However, there is one other major factor that I (and others) would argue plays a significant role in the proliferation of mass shootings in the United States, and that is the media involved with mass shootings, and the consumption of that media. Undoubtedly, the power and influence of the media is significant, and the fields of psychology and sociology have explored the extent of that power for decades, and it is from these fields that I generate my argument.

I argue that media obsession with mass shooters has led to making shooters famous, almost like a quasi-celebration, and contributes to inspiring future shooters. To this end, not only do the media have a journalistic ethical responsibility to be cognizant of how they report on mass shootings, but that also we as consumers of media have an ethical responsibility in not contributing to making shooters famous. That this type of media reporting plays a direct role in explaining, in part, the increase of frequency of mass shootings in the United States.

I’m curious to see whether other people in PaRD either agree or disagree with this argument, and if you do agree, to what extent and what possible solutions do you think should be made?

My argument stems from what is called the Werther Effect, which is an observation that originated in response to an influx of suicide/copy-cat suicides that were associated with Goethe’s The Sorrows of Young Werther.

Two main contemporary examples of the Werther Effect include media reports of the suicides of famous people, notably: Ruan Lingyu, the Japanese musicians Yukiko Okada, Miyu Uehara and hide, and Marilyn Monroe, whose death was followed by an increase of 200 more suicides than average for that August month.

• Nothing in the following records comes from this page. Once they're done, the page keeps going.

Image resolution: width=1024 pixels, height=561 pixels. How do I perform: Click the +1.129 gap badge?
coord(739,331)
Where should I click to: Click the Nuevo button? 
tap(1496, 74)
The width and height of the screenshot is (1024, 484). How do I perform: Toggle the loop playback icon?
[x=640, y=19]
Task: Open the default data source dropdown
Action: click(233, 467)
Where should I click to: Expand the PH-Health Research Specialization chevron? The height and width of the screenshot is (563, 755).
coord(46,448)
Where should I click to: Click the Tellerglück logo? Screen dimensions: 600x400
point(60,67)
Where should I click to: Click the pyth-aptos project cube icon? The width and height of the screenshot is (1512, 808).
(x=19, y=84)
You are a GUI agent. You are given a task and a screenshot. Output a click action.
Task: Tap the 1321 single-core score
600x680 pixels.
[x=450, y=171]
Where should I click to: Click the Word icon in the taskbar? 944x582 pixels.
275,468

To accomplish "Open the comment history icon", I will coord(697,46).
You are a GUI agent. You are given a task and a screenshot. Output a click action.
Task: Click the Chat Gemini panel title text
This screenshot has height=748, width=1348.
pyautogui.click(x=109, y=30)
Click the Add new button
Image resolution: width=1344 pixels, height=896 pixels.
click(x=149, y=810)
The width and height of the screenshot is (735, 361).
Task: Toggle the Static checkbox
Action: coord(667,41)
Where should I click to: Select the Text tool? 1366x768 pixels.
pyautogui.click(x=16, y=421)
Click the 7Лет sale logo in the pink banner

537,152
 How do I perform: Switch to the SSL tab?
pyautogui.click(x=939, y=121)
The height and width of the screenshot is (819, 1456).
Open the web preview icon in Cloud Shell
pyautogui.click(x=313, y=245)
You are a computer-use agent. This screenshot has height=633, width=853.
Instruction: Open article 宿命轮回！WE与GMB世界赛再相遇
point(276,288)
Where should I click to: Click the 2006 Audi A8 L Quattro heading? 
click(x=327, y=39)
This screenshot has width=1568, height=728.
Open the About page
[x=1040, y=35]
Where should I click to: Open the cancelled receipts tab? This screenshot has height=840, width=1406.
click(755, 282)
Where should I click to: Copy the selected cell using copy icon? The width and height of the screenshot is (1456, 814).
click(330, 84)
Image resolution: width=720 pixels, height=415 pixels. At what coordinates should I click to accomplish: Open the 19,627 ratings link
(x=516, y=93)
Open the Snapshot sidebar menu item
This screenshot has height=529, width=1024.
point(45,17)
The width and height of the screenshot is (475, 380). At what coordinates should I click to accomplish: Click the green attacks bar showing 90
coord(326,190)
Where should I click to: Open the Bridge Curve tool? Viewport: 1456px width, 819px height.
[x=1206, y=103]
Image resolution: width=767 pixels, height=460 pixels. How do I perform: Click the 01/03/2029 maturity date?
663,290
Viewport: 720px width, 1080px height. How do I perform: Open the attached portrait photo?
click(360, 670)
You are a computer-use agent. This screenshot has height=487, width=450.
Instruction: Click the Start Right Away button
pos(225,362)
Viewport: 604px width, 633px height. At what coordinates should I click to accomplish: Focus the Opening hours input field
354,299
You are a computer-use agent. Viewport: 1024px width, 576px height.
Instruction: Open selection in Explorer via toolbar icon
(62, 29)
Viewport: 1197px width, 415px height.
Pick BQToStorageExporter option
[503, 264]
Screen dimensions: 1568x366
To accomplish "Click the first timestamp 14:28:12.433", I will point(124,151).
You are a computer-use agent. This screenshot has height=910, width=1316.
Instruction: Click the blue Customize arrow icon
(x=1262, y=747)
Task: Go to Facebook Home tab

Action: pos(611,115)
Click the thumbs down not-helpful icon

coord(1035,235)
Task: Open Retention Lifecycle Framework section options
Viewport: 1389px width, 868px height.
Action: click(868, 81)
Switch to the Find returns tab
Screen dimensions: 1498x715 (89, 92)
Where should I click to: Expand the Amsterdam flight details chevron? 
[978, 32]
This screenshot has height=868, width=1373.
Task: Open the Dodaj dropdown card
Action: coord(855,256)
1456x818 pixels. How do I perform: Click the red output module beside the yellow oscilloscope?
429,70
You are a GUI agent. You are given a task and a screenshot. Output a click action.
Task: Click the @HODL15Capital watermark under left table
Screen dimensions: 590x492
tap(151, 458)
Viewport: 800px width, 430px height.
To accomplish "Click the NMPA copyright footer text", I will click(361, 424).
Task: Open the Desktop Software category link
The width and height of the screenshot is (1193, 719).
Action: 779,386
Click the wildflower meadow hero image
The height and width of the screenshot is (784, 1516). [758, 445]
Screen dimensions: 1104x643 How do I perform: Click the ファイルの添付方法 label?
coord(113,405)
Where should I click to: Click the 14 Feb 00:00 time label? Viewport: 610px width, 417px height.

The other main example is the self-immolation protest by Mohamed Bouazizi, who was a Tunisian street vendor who set himself on fire on December 17th, 2010 in protest of the confiscation of his wares and the harassment and humiliation that he reported was inflicted on him by a municipal official and his aides. His act became a catalyst for the Tunisian Revolution and the wider Arab Spring, inciting demonstrations and riots throughout Tunisia in protest of social and political issues in the country.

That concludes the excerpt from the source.